The small Metropolitan Police presence, thanks to more government cuts passed on by the mayor of London, was only just keeping control of the large crowd. In a line of snarled up traffic, a chauffeur sat behind the wheel of a shiny black Rolls Royce stationary on Park Lane and cursed quietly under his breath. He realised his effort to get the minister sitting in the back to the Palace of Westminster in time for an important vote had failed, even with their escort of the two traffic cop motorcyclists. The police crowd-control officers ahead seemed powerless in their actions to get the stationary traffic moving again and the thousands of protesters milling around the stalled traffic ensured that his boss would miss making his vote. The driver, who had only worked a couple of months for his employer, knew he would soon get it in the neck from the arrogant prick sitting behind. He had already had enough of the pompous git, but jobs in the present climate were scarce.

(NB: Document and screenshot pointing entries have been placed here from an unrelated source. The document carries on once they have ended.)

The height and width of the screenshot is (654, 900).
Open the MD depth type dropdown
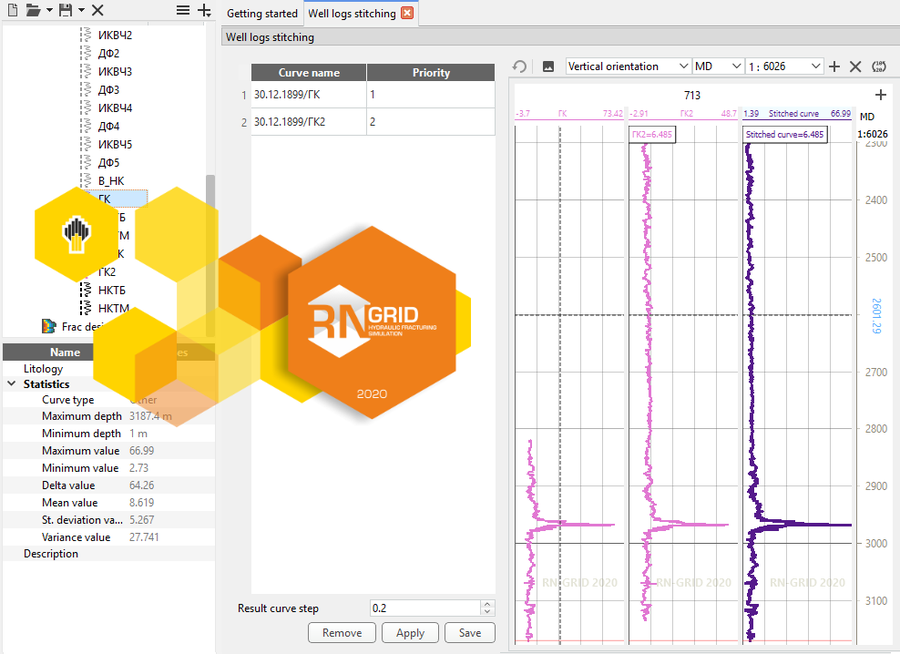[717, 66]
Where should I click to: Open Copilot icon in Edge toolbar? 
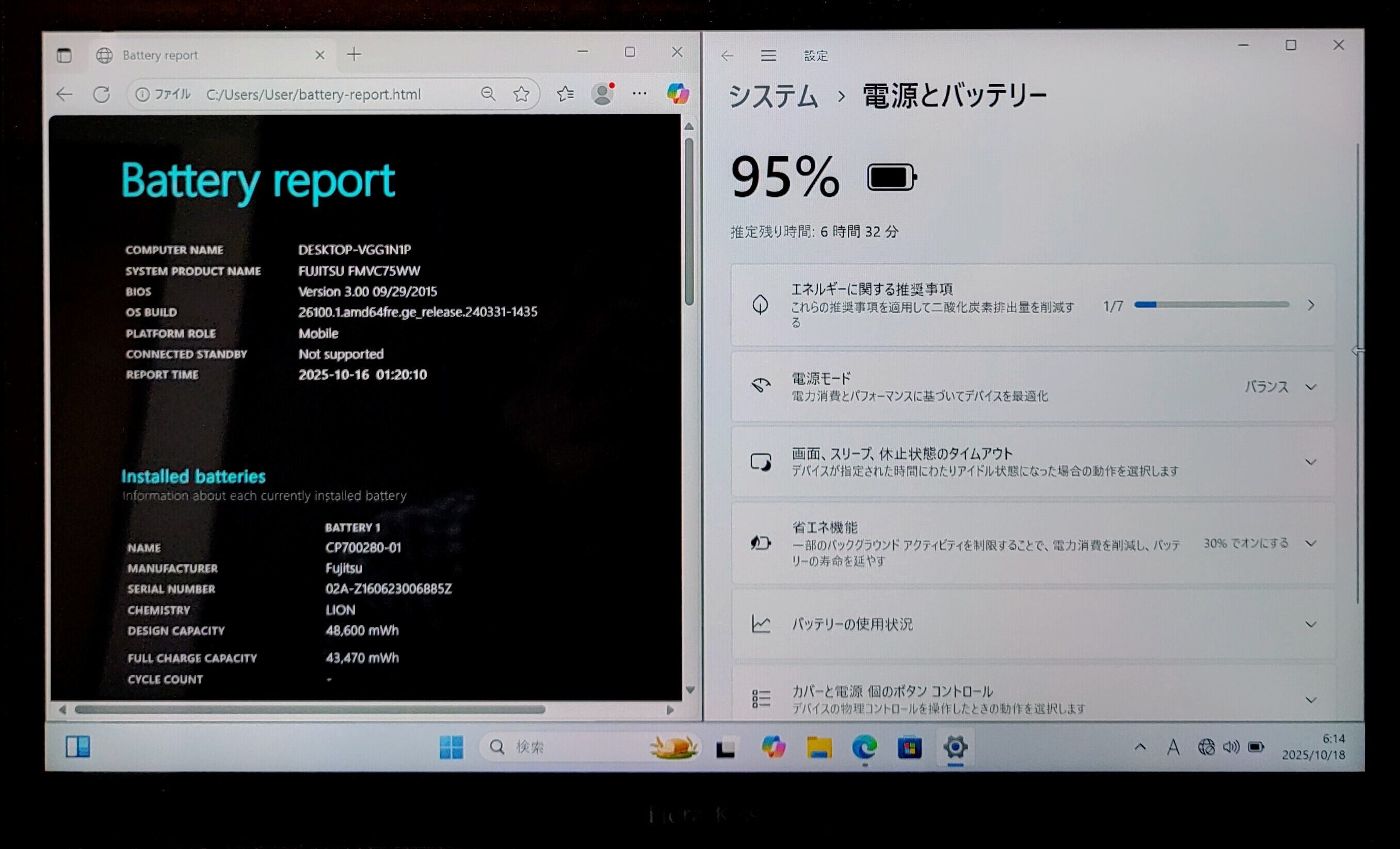[677, 94]
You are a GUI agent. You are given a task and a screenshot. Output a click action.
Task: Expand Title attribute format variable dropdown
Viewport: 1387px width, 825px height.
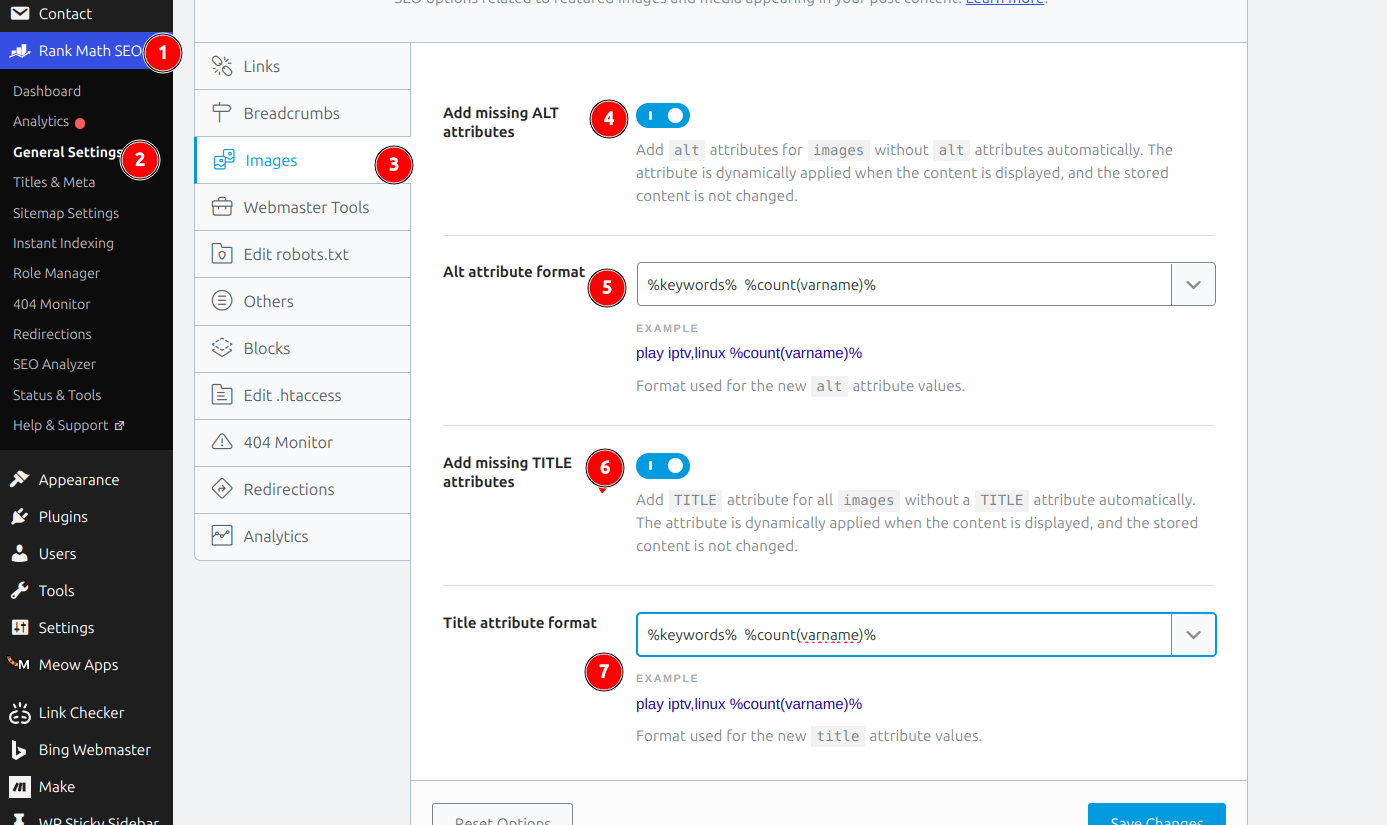(x=1193, y=635)
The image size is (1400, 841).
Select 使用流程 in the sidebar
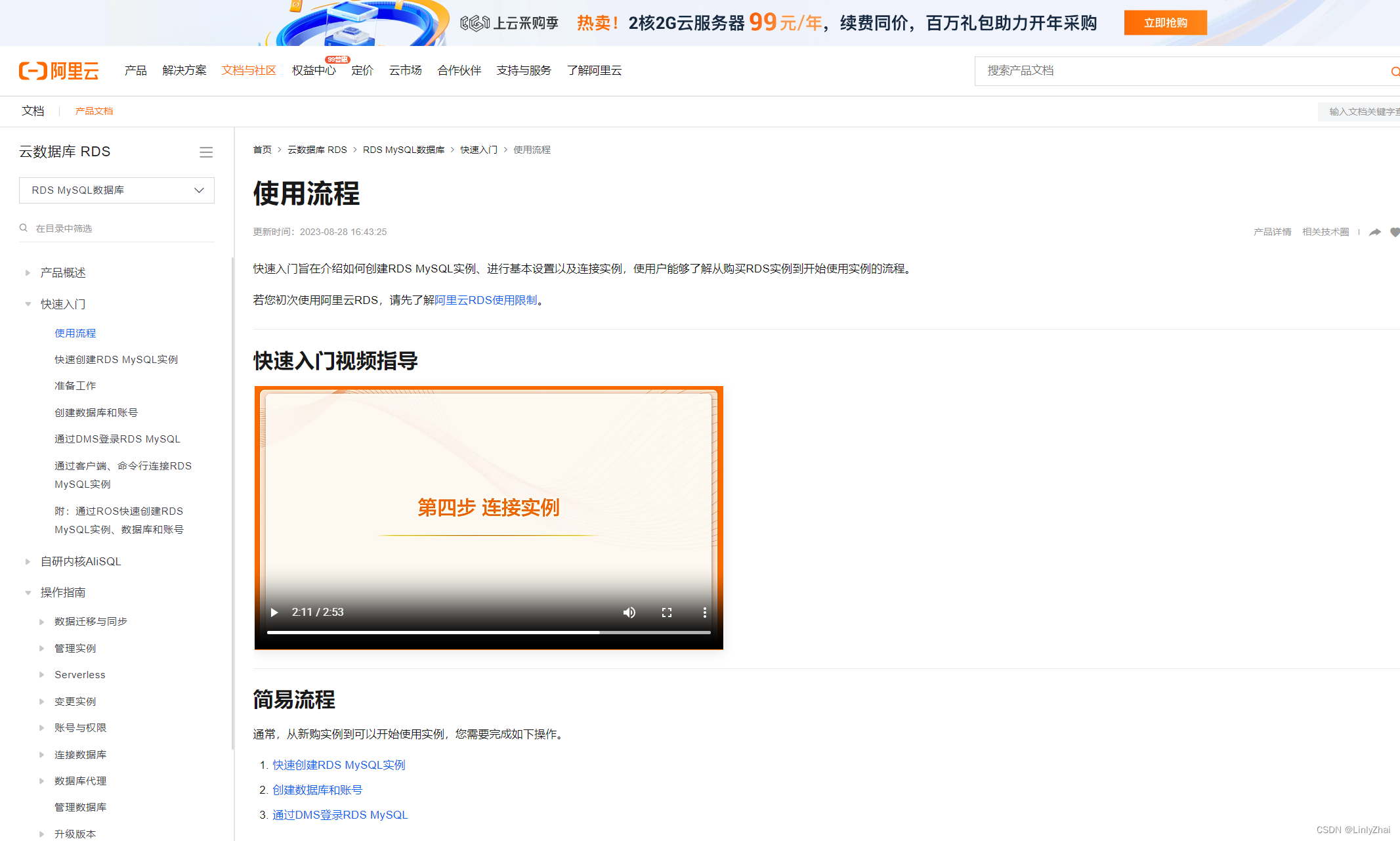coord(75,333)
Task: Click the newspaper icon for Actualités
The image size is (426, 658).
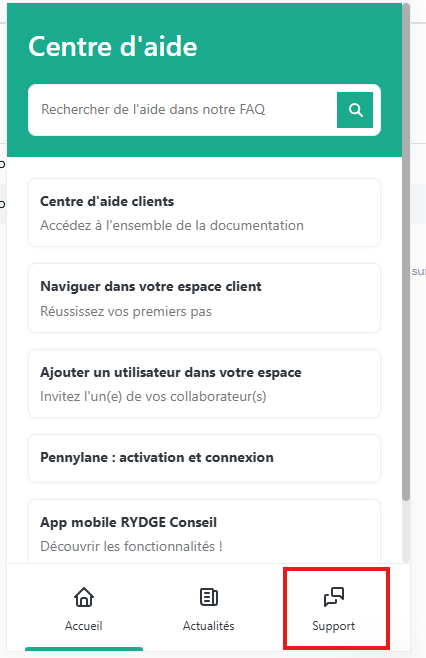Action: (209, 597)
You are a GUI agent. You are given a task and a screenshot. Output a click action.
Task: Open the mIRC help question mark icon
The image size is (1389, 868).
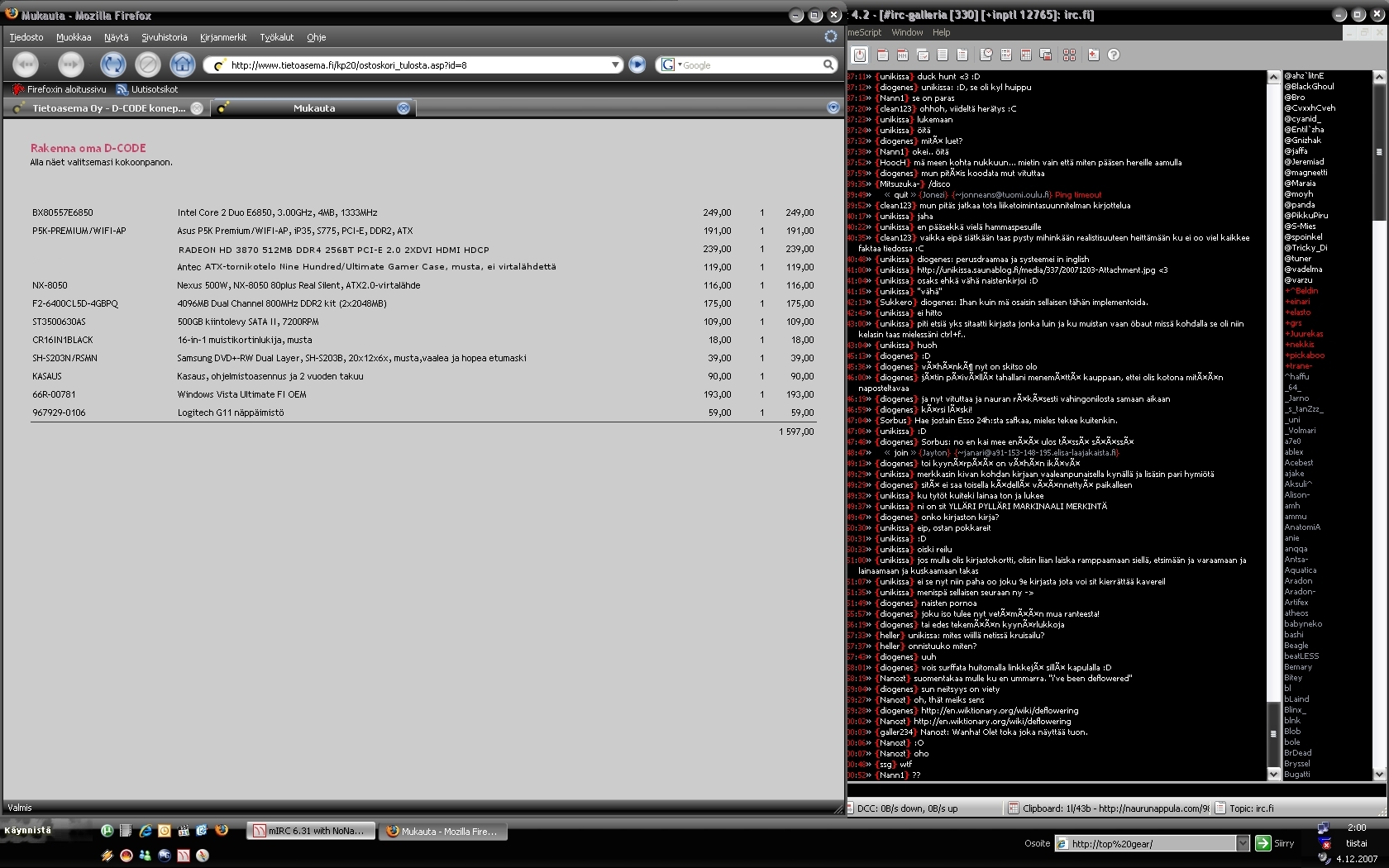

Lord Thomas Anthony Westcliff, the 17th Earl of Canterbury and for many years a prominent member of the House of Lords, leant forward on the large cream leather upholstered seat of the Rolls. He was a rotund, ruddy faced man with a small upper lip that a droopy moustache failed to conceal. His long, greasy silver hair needed a cut and the piercing, hawk-like black eyes narrowed as they took in the chaos ahead through the windscreen. Westcliffe fumed in frustration, consoling himself with the thought missing the vote would not matter, as what the government did would soon be under his control.
‘Damn and blast it, Williams! Is there any way around this foul up?’ he demanded.
‘I’m afraid not, sir. I would have driven down Constitution Hill but the police protection officers told me earlier that Green Park has been closed, on the direct orders of Norris Jackson, the Mayor.’
‘What on earth for?’
‘He’s made the park available for the protesters to use as a rest area when the march ends.’
‘He’s what!’ spluttered Westcliff. ‘The man’s gone too far. The blithering idiot should have kept it open as a priority route for me and other important members of the Upper House to get to Westminster on time for the vote.’
‘I couldn’t agree more, sir.’ replied Williams, thinking his job would have been made that much easier if it had.
‘What the devil does he think he’s playing at?’ he said and thumped the headrest of the seat in front with his fist in anger.
‘All he seems to want to do is help these morons in their feeble protests. They should learn to conform,’ he ranted.
‘As mayor of London, Jackson should spend more time on important matters, one priority of which should be to ease of the capital’s traffic. He should ban all public cars and implement more park and ride schemes and not hold up the likes of me with important work to do by encouraging these idiots to run riot through our streets.’
In exasperation, Westcliff reached for the switch in the door, powering down the rear window of the Rolls and shouted to one of the escorting police officers sitting on his motorcycle alongside.
‘Get on your radio now to the officer in charge of policing this crowd and tell him to clear a path through for me.’
Before the officer could respond an egg was thrown through the open window and hit Westcliff in the face. The rotten egg shattered, the smelly, sticky yellow yoke mixed with bits of shell ran down his droopy moustache and dripped down the front of his Saville Row shirt and tie. He pulled a handkerchief out of his pocket in anger and wiped his face, which was now turning crimson as he began shaking with apoplectic rage.